A healthy dose of foundational crisis

Posted in General by Rémi Bardenet on 26 March 2018

I finally took the time to read about axiomatic foundations of Bayesian statistics. I like axioms, I like Bayesians stats, so this was definitely going to be a pleasant opportunity to read some books, comfortably seated on the sofa I just added to my office. Moreover, my team in Lille includes supporters of Dempster-Shafer belief functions, another framework for uncertainty modelling and decision-making, so being precise on my own axioms was the best way to discuss more constructively with my colleagues.

Long story short, I took the red pill: there is a significant gap between axiomatic constructions of the Bayesian paradigm and current Bayesian practice. None of this is new, but I had never been told. It’s not keeping me awake at night, but it’s bothering my office mates who cannot stop me blabbering about it over coffee. The good side is that smart people have thought about this in the past. Also, reading about this helped me understand some of the philosophical nuances between the thought processes of different Bayesians, say de Finettians vs. Jeffreysians. I will not attempt a survey in a blog post, nor do I feel to be knowledgeable enough for this, but I thought I could spare my office mates today and annoy Statisfaction’s readers for once.

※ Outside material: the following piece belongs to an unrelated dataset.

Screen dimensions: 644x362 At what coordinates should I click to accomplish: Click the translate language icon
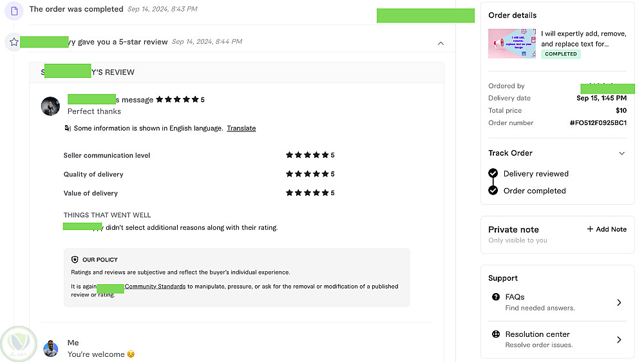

Take Savage’s axioms, for instance. I’ve always heard that they were the current justification behind the saying “being Bayesian is being a coherent decision-maker”. To be precise, let \Theta be the set of states of the world, that is, everything useful to make your decision. To fix ideas, in a statistical experiment, your decision might be a “credible” interval on some real parameter, so \Theta should at least be the product of \mathbb{R} times whatever space your data live in. Now an action a is defined to be a map from \Theta to some set of outcomes \mathcal{Z}. For the interval problem, an action a_I corresponds to the choice of a particular interval I and the outcomes \mathcal{Z} should contain whatever you need to assess the performance of your action, say, the indicator of the parameter actually belonging to your interval I, and the length of I. Outcomes are judged by utility, that is, we consider functions u:\mathcal{Z}\rightarrow\mathbb{R}_+ that map outcomes to nonnegative rewards. In our example, this could be a weighted sum of the indicator and the interval length. The weights translate your preference for an interval that actually captures the value of the parameter of interest over a short interval. Now, the axioms give the equivalence between the two following bullets:

  • (being Bayesian) There is a unique pair (u,\pi), made of a utility function and a finitely additive probability measure \pi defined on all subsets of the set \Theta of states of the world, such that you choose your actions by maximizing an expected utility criterion:

\displaystyle a^\star \in \arg\max_a \mathbb{E}_\pi u(a(\theta)),

  • (being coherent) Ranking actions according to a preference relation that satisfies a few abstract properties that make intuitive sense for most applications, such as transitivity: if you prefer a_I to a_J and a_J to a_G, then you prefer a_I to a_G. Add to this a few structural axioms that impose constraints on \Theta on \mathcal{Z}.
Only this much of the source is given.